No seas una víctima

Nos vendieron el mundo de color de rosa. Crecimos con cuentos de princesas y héroes, que siempre tenían un final feliz. En televisión, día a día vemos historias de grandes deportistas que alcanzan grandes triunfos, logrando así el sueño de su vida. A veces, parece que casi sin esfuerzo se consigue un balón de oro o te dan la oportunidad de jugar en un gran equipo fuera de tu país. Y el camino a través del cual se llega, se calla o se obvia.

En entonces cuando nos topamos de bruces con la cruda realidad. De niños, a medida que vamos creciendo, nos vamos encontrando numerosas piedras en el camino. El esfuerzo es imprescindible para superarlas; quizás también la inteligencia, la creatividad o la perseverancia. A veces, ni si quiera esto vale, y no logras conseguir aquello que tanto deseas.
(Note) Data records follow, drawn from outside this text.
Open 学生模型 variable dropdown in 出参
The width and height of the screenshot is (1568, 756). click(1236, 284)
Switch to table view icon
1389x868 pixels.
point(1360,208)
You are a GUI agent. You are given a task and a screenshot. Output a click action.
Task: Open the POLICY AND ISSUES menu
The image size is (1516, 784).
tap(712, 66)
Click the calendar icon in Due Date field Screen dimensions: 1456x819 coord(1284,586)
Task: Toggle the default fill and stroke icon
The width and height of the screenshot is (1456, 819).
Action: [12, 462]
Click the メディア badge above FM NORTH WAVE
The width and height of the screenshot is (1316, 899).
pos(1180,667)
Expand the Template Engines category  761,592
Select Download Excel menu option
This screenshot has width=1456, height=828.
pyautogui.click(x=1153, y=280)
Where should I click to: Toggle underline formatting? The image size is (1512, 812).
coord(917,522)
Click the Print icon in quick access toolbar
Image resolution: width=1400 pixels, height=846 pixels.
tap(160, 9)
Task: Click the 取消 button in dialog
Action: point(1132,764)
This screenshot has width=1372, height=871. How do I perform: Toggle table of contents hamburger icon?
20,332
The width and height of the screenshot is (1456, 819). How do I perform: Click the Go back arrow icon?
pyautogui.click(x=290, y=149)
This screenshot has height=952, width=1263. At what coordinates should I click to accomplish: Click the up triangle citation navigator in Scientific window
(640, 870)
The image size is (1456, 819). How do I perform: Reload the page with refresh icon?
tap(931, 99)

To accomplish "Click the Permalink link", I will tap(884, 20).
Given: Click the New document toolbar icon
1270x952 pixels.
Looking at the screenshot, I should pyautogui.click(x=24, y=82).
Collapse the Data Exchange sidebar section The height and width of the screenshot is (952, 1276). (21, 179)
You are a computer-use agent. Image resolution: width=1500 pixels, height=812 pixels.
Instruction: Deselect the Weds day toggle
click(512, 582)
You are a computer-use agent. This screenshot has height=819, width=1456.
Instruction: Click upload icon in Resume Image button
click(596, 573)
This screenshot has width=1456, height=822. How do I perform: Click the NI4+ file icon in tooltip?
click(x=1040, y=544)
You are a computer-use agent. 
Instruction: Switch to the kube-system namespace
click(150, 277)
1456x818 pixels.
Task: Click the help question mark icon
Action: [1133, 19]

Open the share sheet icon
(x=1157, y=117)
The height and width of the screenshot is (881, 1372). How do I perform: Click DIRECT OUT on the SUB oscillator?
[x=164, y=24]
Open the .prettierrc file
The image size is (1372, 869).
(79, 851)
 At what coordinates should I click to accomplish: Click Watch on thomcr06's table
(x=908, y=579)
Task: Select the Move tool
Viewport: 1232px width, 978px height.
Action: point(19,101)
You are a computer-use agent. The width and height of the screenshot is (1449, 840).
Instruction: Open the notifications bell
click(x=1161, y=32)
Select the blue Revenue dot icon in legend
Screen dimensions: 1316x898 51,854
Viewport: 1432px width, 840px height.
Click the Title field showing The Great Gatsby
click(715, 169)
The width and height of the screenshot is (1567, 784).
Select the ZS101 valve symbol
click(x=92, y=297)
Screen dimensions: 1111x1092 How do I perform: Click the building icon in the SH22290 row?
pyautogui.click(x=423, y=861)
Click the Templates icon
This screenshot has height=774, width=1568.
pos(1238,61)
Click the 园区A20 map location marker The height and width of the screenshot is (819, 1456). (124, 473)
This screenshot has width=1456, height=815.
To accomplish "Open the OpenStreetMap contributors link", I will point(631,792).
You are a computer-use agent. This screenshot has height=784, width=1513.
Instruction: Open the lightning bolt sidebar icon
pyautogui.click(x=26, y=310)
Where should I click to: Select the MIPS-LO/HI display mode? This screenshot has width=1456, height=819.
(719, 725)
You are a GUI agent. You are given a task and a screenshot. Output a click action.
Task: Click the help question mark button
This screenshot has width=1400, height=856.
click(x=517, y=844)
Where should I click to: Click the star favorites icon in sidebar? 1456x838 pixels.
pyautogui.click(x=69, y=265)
Ante esta situación muchos niños, adolescentes o adultos, deportistas, trabajadores o artistas, sean como sean, pasan a un estado de “shock”. Están viviendo una realidad muy diferente a las ideas que les han enseñado: “si te esfuerzas, lo conseguirás” o “tú puedes llegar a dónde te propongas”. Coger el papel de víctima es muy sencillo en esta situación. De repente te ves pequeñito, sentadito en un rincón, mirando para todos lados, preguntándote qué es lo que está pasando, sin entender nada, sientes que todo está fuera de control y te inunda un sentimiento de indefensión. Crees que no tienes ningún control y entonces decides que eres la víctima de un destino cruel ante el cual no puedes hacer nada. ¿Siguiente paso? Brazos cruzados, lamentos, y ninguna acción ni decisión que tomar.

No digo que sea justo no lograr lo que deseabas. No pretendo convencerte de que sea plato de buen gusto o debas poner buena cara ante la idea de alejarte de tus objetivos. Solo digo que ponerte en posición de víctima, sí que no cambia nada. Ese es el camino fácil. Lo difícil es buscar otra solución, probar cosas diferentes y descartar si el problema está en que tomaste el camino equivocado. Lo difícil es darte cuenta de que puede que ese no sea tu destino, pero eso no implica que no tengas otras opciones ante ti; quizás nunca te las has imaginado pero eso no significa que no puedas ser feliz así.

No seas una víctima. Lucha por lo que quieres, busca otros caminos, pide ayuda si es necesario y pon un límite de tiempo. Si para entonces (y sabiendo que de verdad has hecho todo lo imposible) no has conseguido aquello que deseabas, ponte nuevos retos. Aléjate de las ideas irracionales e inflexibles (“debería conseguir esto, si no, no quiero nada”, “si no triunfo en mi deporte, es que soy un fracasado”) y ponte en la posición de control, coge los mandos de ese coche que es tu vida y busca otros caminos que te lleven a la mejor versión de tí.